I rang Ulster Bank the other day to get two interest statements for 2011 for two separate savings accounts.  Was advised that there would be a charge of €3.80 each as only the initial statement on any account is free.

Is this right?  I have found the Ulster Bank call centre staff to be hit and miss on their knowledge and have been given an apology in the past for misinformation.  I can understand that there might be a charge for requesting a statement on a current account but a charge for a statement of interest seems OTT.


----------



## wbbs (24 Jan 2012)

There is a charge for a copy statement as the original was issued, but what you are looking for is a interest certificate, not a copy statement.


----------



## Laramie (24 Jan 2012)

Mrs. Doyle said:


> Is this right? I have found the Ulster Bank call centre staff to be hit and miss on their knowledge and have been given an apology in the past for misinformation.


 
In my local office one of the staff behind the counter was advising someone not to put their money in to Prize Bonds as she thought that there might be DIRT on them!


----------



## 44brendan (24 Jan 2012)

That makes no sense! Prize Bonds don't attract interest. I assume you're using this as an example of misguided information from staff!
Interest statements on deposit accounts will attract a charge as they are not standard printouts. Why are they needed? Interest amount would be evident from the normal statement.


----------



## homeboy (24 Jan 2012)

In my experience Ulster Bank will charge you for BREATHING!!


----------



## Mrs. Doyle (24 Jan 2012)

44brendan said:


> Interest statements on deposit accounts will attract a charge as they are not standard printouts.
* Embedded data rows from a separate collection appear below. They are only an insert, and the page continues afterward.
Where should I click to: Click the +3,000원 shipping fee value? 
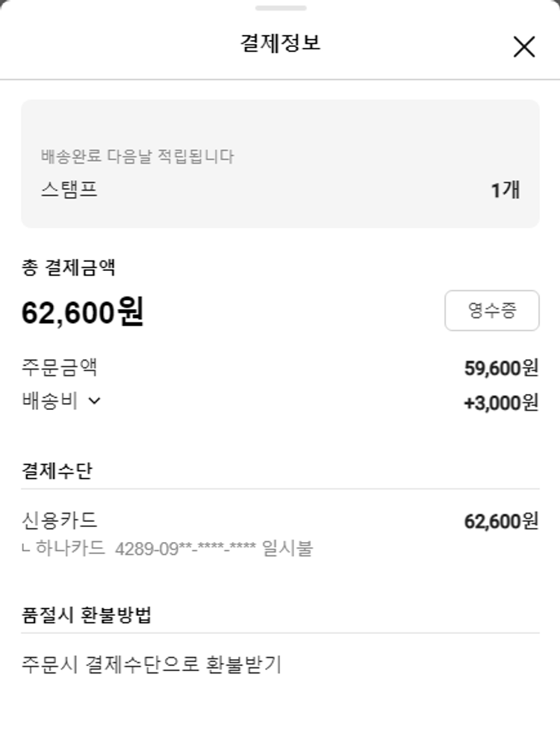tap(501, 403)
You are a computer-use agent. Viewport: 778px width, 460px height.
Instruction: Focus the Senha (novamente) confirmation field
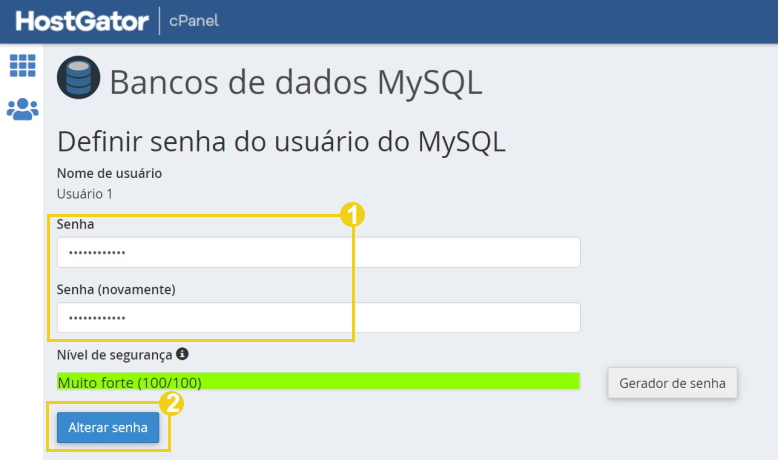(x=319, y=318)
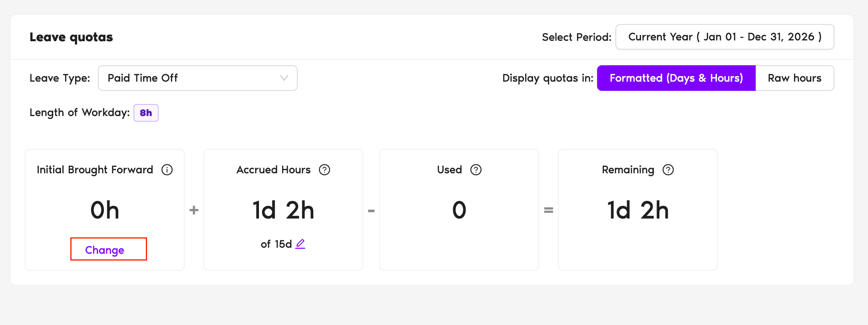Click the chevron arrow in Leave Type box
Screen dimensions: 868x325
coord(284,78)
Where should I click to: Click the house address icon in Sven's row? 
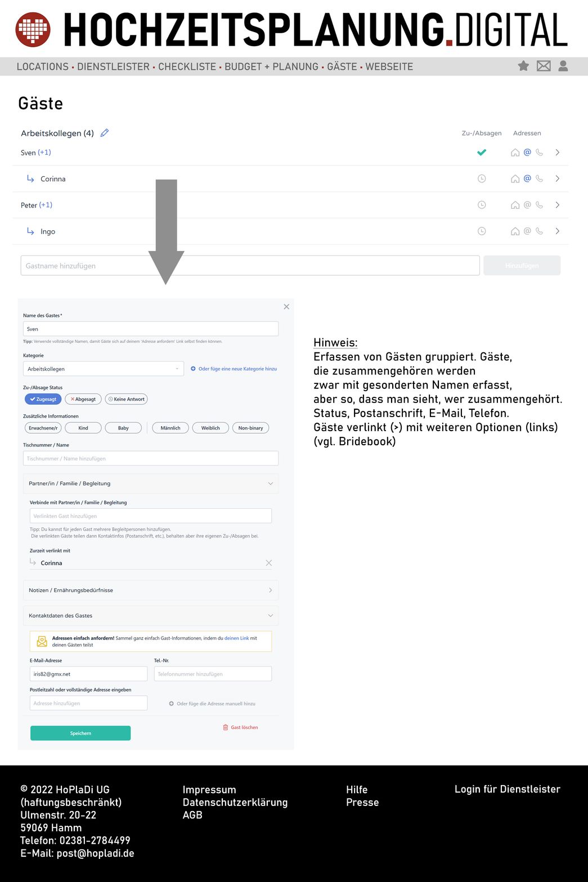515,153
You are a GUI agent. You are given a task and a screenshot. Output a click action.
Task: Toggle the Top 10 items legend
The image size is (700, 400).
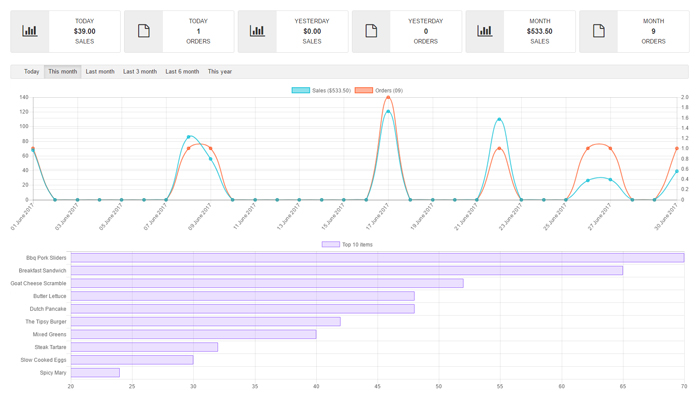347,244
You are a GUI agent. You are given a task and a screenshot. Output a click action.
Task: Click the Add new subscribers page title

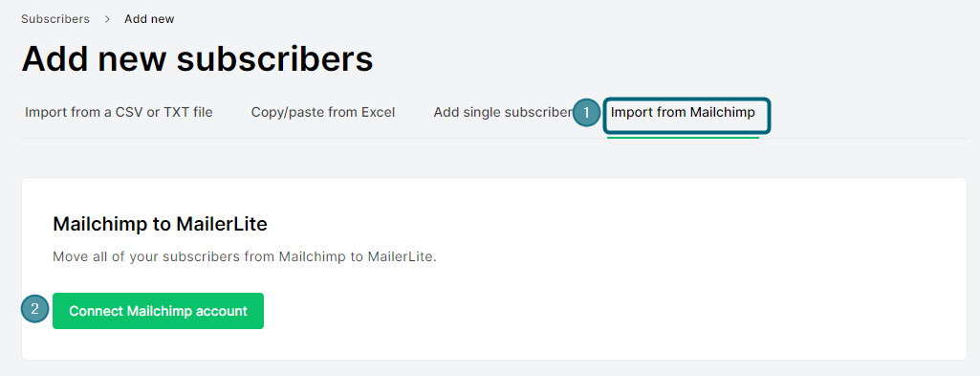(198, 59)
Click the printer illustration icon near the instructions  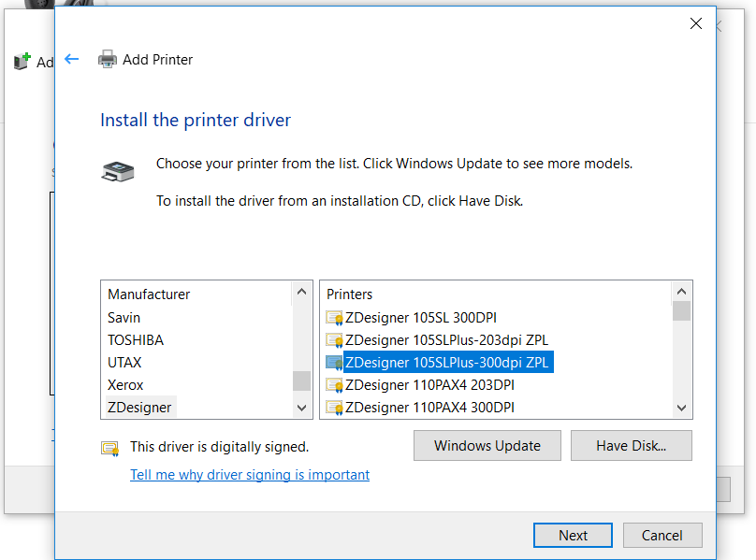pos(117,172)
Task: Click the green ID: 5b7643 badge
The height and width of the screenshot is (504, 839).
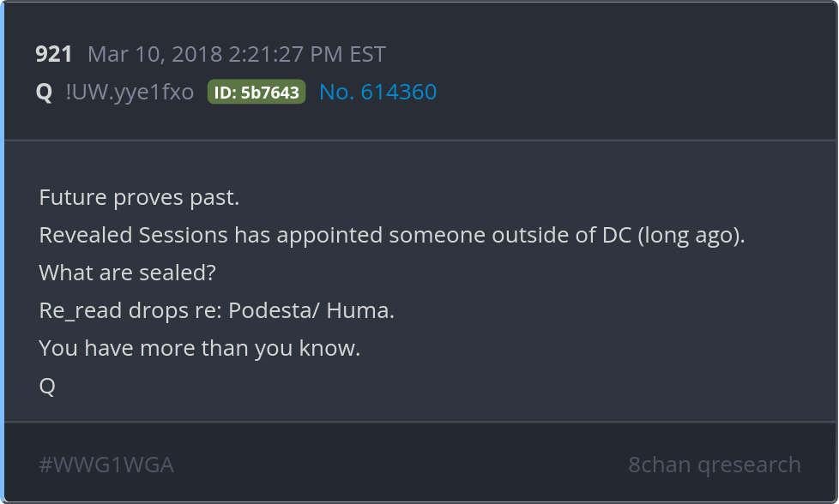Action: point(257,93)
Any requested from other institutions have not incurred a charge despite these institutions charging for general statements.



44brendan said:


> Why are they needed? Interest amount would be evident from the normal statement.
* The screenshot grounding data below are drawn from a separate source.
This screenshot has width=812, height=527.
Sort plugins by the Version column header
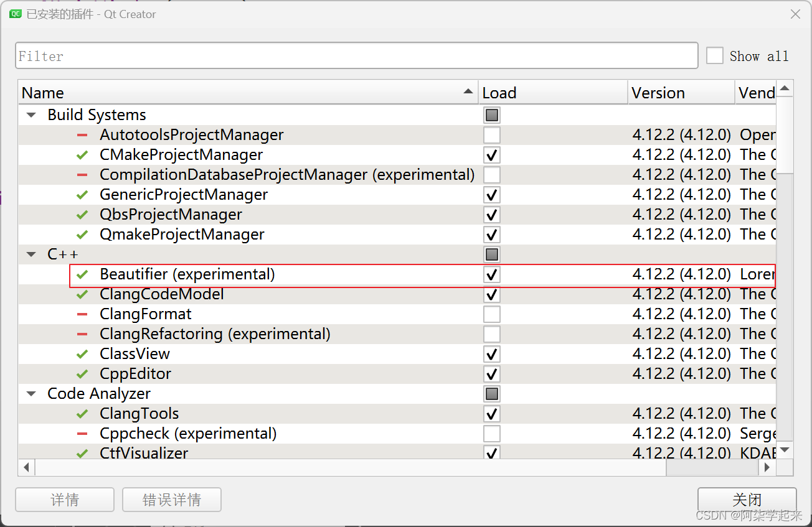pyautogui.click(x=681, y=93)
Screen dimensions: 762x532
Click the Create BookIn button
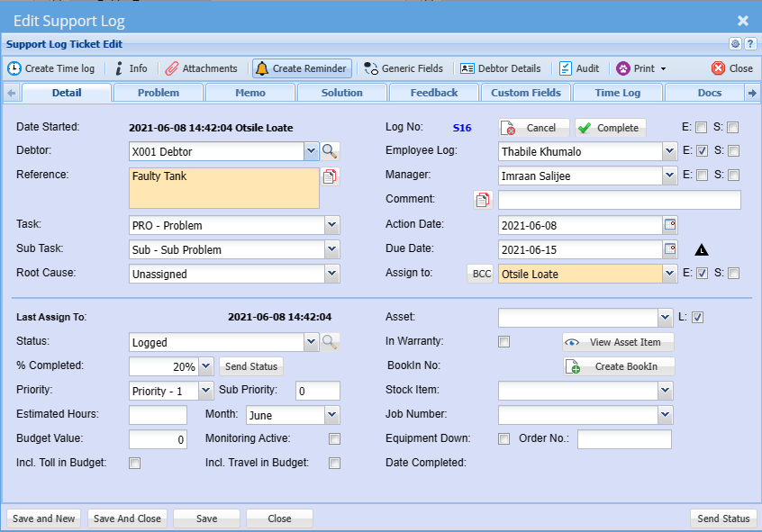point(618,366)
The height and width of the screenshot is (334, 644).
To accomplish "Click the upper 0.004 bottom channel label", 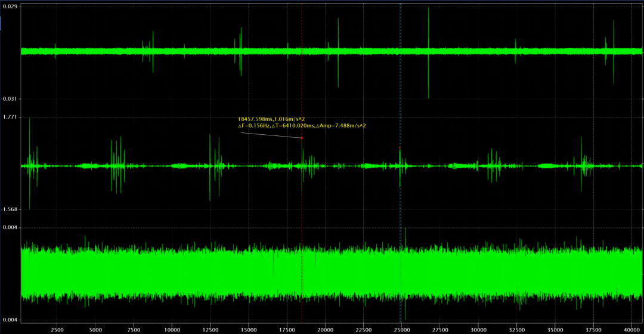I will pyautogui.click(x=10, y=227).
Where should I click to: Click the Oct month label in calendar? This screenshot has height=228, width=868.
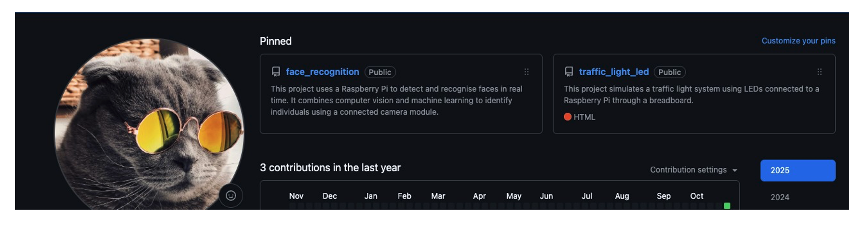696,196
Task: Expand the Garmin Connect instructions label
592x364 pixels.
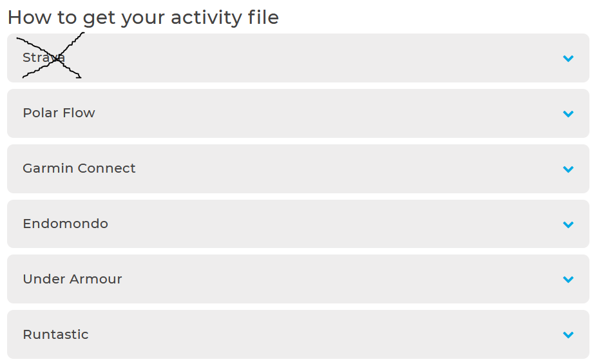Action: [79, 169]
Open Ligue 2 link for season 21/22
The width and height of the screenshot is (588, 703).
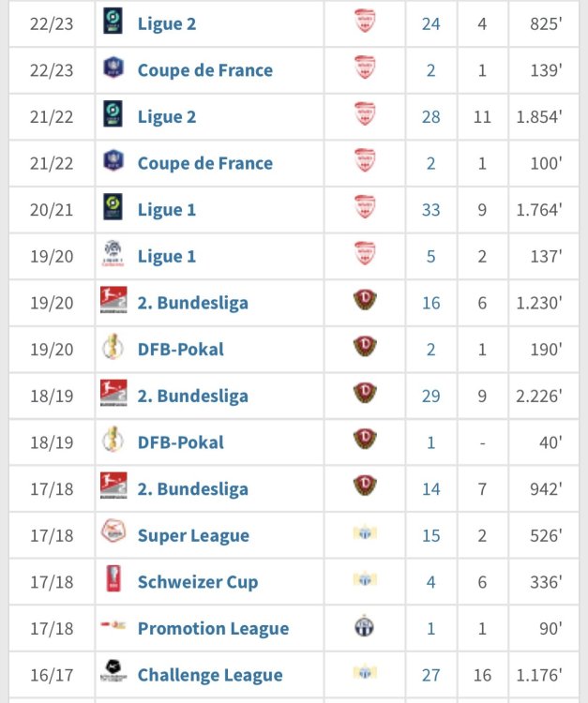pos(167,116)
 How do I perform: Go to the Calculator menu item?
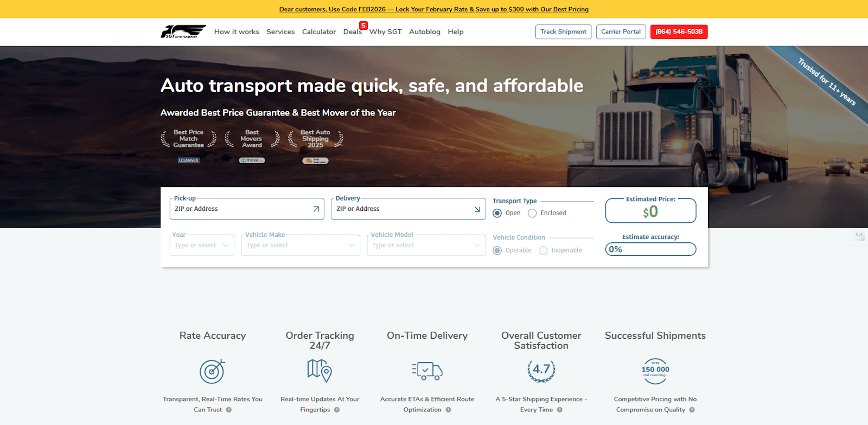pos(319,32)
For revenue return.  Copy needed in case of future audit.


----------



## ClubMan (24 Jan 2012)

http://www.ulsterbank.ie/documents/roi/Guide_to_Personal_Account_Fees_and_Interest.pdf



> Duplicate statements (on each account)
> •  First sheet - €3.81
> •  Second sheet - €2.54
> •  For every sheet after that - No charge


----------



## Mrs. Doyle (24 Jan 2012)

ClubMan said:


> http://www.ulsterbank.ie/documents/roi/Guide_to_Personal_Account_Fees_and_Interest.pdf



Hi Clubman,

Perhaps my view is incorrect on this but I don't see a statement of interest for revenue purposes as being a general bank statement.  Obviously neither do the other institutions that I've requested copies from as they have not charged for them.
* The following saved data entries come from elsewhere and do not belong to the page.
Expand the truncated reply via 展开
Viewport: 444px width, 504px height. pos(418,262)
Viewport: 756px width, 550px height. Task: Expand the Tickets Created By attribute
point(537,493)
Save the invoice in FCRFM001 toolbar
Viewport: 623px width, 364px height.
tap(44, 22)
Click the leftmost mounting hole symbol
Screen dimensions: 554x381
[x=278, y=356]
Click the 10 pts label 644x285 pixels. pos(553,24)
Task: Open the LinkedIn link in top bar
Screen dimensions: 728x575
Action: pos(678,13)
I've printed off copies of the online bank statements and they do not show the full dividends received and the DIRT deductions as the other statements of interest show. They will have to do as I'm not ringing them again and paying the 2 fees.


----------



## 44brendan (24 Jan 2012)

A bank is not obliged to supply customers with deposit interest statements free of charge. many do, but while you might regard the UB charge as being steep, they are perfectly entitled to apply it.  As per previous post re this issue, it is not mandatory to provide a deposit interest statement, or have one available for Revenue. 
Standard statement would suffice for this purpose.


----------



## Eithneangela (24 Jan 2012)

Would it help to know that if you're over 60, then statement prints etc. are free with UB?


----------



## ClubMan (24 Jan 2012)

Mrs. Doyle said:


> Perhaps my view is incorrect on this but I don't see a statement of  interest for revenue purposes as being a general bank statement.   Obviously neither do the other institutions that I've requested copies  from as they have not charged for them.



OK - I assumed that they were the same thing.


----------



## ClubMan (24 Jan 2012)

I have - _Form 12_ and _Form 11 _and this was never an issue for me. You don't need to send in such statements and the original poster has already stated that they want them IN CASE they are subjected to an audit at some point in the future.


----------



## Mrs. Doyle (24 Jan 2012)

Mrs. Doyle said:


> I've printed off copies of the online bank statements and they do not show the full dividends received and the DIRT deductions as the other statements of interest show. They will have to do as I'm not ringing them again and paying the 2 fees.



Got thick and rang them.  Turns out that as its purely a savings ac there are no charges for interest certificates and they are sending them out in the post


----------



## Kev (24 Jan 2012)

I am really annoyed with them as well, I reside in UK and had to ring them so many times for certificate of interest on savings and they told me there would be a charge for it.  And that is not all they have stop me tax on my saving as well. I will be moving my saving out of there as soon as I get over to Ireland within the next couple of weeks.

Also I am over 65 and they are charging me for my statements.


----------



## Eithneangela (24 Jan 2012)

Kev - as far as I know, they provide free statements, interest statements etc. to those over 60. Do they know that you are over 60? I suspect that if you're dealing with a retail branch they may not realise that you are entitled to the 'free' banking services.


----------



## Knuttell (24 Jan 2012)

homeboy said:


> In my experience Ulster Bank will charge you for BREATHING!!



My experience of dealing with them for 21 years,I have never paid 1c in fees/payments etc,keep your a/c in order and you wont have to,contrast that with PTSB AIB & BOI.


----------



## ClubMan (25 Jan 2012)

I've banked with _PTSB _for about the same amount of time and have paid no transaction fees.


----------